It's a best-selling anime based on a mega-hit browser game, in which WW2 battleships are cute girls. Also it's retelling Pacific naval battles of WW2 so that the Allies are evil zombie abominations and victory goes to the adorable, innocent Japan.
I thought it was okay, with my favourite bit being the accidental swearing in the theme song.
Let's discuss moe anthropomorphism. There's a lot of it about. I'm not talking about the computer-girls of Chobits, because that's just SF and there's nothing weird about that. Japan likes turning improbable things into cute girls, e.g. racial slurs (Hinomoto Oniko), jihad terrorists (ISIS-chan), diseases (Ebola-chan), etc. Some anime examples are:
- Aoi Sekai no Chuushin de (computer games)
- Binchou-tan (charcoal)
- Hi sCoool! SeHa Girl (Sega video game hardware)
- Strike Witches (WW2 fighter planes)
- Upotte!! (guns)
I'm boggling about the charcoal. Anyway, KanColle has battleship girls. A bunch of schoolgirls wear tank parts on their backs and limbs, then put on jet ski boots and zoom across the waves. They're cute. They're lovable. They have comedy slice-of-life episodes like the curry competition. They have out-and-proud lesbian relationships. (Someone of them might have sought boyfriends had there been any male battleships, but there aren't.)
That's one of the show's personalities. If you like cute girls doing cute things, watch KanColle! (It's not a fanservice show, though. There are no panty shots and even the clothing damage in battle is family-friendly.) However also...
2. The show's also dealing with war. Named characters can die traumatically, although the impact of this is reduced by the "Marked For Death" war movie cliches before they go off to battle. The show's more than ready to punish main characters hard for getting a rush of blood to the head and charging off solo to be heroic. Fubuki is useless in ep.1 and puts herself through hell in order to improve enough to be useful. The show intermittently takes itself more seriously than you'd expect, which makes for some reasonably decent drama.
3. It's recreating WW2, but with tweaks. The Allies are undead horrors who launched an unprovoked attack on the world, whereas Japan's ship girls are fighting purely in self-defence! Hurrah! Japanese war crimes?
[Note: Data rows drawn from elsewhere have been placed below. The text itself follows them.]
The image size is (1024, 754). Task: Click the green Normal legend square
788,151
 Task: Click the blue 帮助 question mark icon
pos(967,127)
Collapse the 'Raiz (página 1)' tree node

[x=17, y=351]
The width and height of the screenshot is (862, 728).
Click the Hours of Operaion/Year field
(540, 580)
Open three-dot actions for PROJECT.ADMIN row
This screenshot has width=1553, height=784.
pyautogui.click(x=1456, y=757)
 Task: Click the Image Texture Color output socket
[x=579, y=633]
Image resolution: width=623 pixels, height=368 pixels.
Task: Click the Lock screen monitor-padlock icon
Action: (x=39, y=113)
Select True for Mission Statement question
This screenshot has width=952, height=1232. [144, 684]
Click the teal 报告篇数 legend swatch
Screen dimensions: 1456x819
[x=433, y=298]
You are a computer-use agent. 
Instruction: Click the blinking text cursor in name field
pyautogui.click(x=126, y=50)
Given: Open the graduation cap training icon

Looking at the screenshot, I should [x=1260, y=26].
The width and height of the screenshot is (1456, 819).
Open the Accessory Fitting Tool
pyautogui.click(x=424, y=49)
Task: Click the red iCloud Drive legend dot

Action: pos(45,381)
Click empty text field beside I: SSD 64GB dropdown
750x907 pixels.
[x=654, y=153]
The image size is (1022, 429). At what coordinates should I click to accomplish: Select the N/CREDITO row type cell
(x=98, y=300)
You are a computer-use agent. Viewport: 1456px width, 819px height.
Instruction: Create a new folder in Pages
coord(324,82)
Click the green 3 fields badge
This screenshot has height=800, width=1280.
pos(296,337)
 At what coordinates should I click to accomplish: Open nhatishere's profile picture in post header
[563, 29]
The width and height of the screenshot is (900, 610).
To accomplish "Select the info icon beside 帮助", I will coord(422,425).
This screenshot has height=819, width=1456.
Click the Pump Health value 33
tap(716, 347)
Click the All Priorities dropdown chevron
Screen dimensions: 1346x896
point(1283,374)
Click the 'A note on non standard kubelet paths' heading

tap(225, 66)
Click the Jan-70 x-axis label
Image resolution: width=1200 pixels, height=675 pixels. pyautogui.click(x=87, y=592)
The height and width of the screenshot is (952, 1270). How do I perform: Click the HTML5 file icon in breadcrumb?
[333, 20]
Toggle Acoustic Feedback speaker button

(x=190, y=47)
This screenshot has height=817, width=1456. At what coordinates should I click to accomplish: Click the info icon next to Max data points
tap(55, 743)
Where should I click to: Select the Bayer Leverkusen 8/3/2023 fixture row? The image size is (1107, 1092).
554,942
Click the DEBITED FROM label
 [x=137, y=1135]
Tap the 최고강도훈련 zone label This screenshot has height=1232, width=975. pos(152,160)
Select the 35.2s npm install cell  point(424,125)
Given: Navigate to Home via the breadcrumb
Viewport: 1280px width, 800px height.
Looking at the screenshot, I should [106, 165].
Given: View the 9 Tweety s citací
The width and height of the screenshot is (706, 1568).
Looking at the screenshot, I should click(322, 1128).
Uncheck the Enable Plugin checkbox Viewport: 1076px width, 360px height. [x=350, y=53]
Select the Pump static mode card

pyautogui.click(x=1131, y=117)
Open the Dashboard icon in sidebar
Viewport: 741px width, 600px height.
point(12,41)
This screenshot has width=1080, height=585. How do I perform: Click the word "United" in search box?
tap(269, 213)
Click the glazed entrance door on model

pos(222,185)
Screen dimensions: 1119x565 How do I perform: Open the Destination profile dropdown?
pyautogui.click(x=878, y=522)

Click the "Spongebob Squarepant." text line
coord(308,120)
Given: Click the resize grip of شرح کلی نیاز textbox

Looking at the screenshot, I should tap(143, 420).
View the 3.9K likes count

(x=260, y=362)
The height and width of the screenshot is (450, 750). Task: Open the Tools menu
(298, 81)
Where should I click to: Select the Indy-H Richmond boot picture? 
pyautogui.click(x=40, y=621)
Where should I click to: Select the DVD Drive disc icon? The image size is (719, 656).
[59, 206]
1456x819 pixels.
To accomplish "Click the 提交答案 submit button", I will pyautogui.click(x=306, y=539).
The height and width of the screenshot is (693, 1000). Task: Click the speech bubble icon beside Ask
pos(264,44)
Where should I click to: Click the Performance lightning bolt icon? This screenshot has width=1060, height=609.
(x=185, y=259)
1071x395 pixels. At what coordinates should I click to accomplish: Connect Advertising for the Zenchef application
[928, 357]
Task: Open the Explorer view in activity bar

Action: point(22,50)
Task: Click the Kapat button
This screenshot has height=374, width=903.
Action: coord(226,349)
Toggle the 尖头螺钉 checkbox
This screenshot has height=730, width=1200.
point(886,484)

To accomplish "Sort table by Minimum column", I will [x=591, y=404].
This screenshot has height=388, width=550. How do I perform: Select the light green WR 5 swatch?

The eventual machine-gunning of civilians after capturing Wake Island (ep.3)? Those things never happened! Don't be fooled by details like the Kongou girls being half-English, because the real Kongou-class battlecruiser was indeed built for the Imperial Japanese Navy by Vickers in England, just before WW1. This show is a close enough recreation of military history that even its own characters in the last two episodes start talking about "repeating history" and being "bound by fate". (Apparently at least one surviving Japanese war veteran was surprised to learn that the ship he'd served on was being used in this anime.)
Historical accuracy explains some things that might look unintuitive to the fanboy. The Yamato is an all-conquering super-ship, but this is seen as making her too expensive to risk in battle (as well as being inconveniently resource-hungry).
4. It's adapting the browser game of the same name. That explains the never-seen Admiral, for instance, who in the game is the player. (The English subtitles make him male, but all Japanese references are gender-neutral.) Those instant-repair buckets are also from the game, although the anime had to restrict their availability for drama and hence make their characters look like idiots to anyone who was used to the game mechanics. (In WW2, of course, the Imperial Japanese Navy's supply lines did indeed get stretched thin. It's a conflict of game logic vs. history.)
Personally, I'm not that up-to-date with all the history and so I don't really care about the revisionism. You'd need to be a pretty hardcore viewer to think "Abyssals = U.S. Navy". It's hard to get too offended about a battle against zombies directing swirly death monsters that look like a cross between Tex Avery cartoon sharks and an H.P. Lovecraft nightmare. The nearest it comes to being dodgy is its implication (for drama) that Japan was massively outgunned, whereas in fact it was Japan who had a numerical advantage at Medway. Then there's ep.12's subtle implication that a fallen character had been reborn as the undead, which is tragic and cool but poses thematic problems if you're dead-set on the WW2 revisionism reading.
The show's Engrish is wildly entertaining. Nao Touyama plays Kongou and mostly manages to sound English rather than American, which she didn't in Kiniro Mosaic. That doesn't matter, though. The main attraction is the theme song, which is an all-time great. Anime fans will be revering it for decades to come. Admittedly even a native English speaker might have trouble trying to sing "weigh anchor" without sounding rude, but the injury was self-inflicted. No one was forcing the songwriter to mix Japanese and English like that, or the singer to scream out the relevant words. "The morning light is so bright... WAAANKER!!!"
The show's quite good, I think. It's a reasonably decent war movie, with added cute girl comedy and a late sprinkling of "screw fate". Military war buffs and game fans apparently have issues with it, e.g. the anime's choice of which to use of the game's 160-odd characters. Personally I'm not bothered. However I also wouldn't call the show a runaway brilliant favourite or anything. "Quite good" sums it up, I think.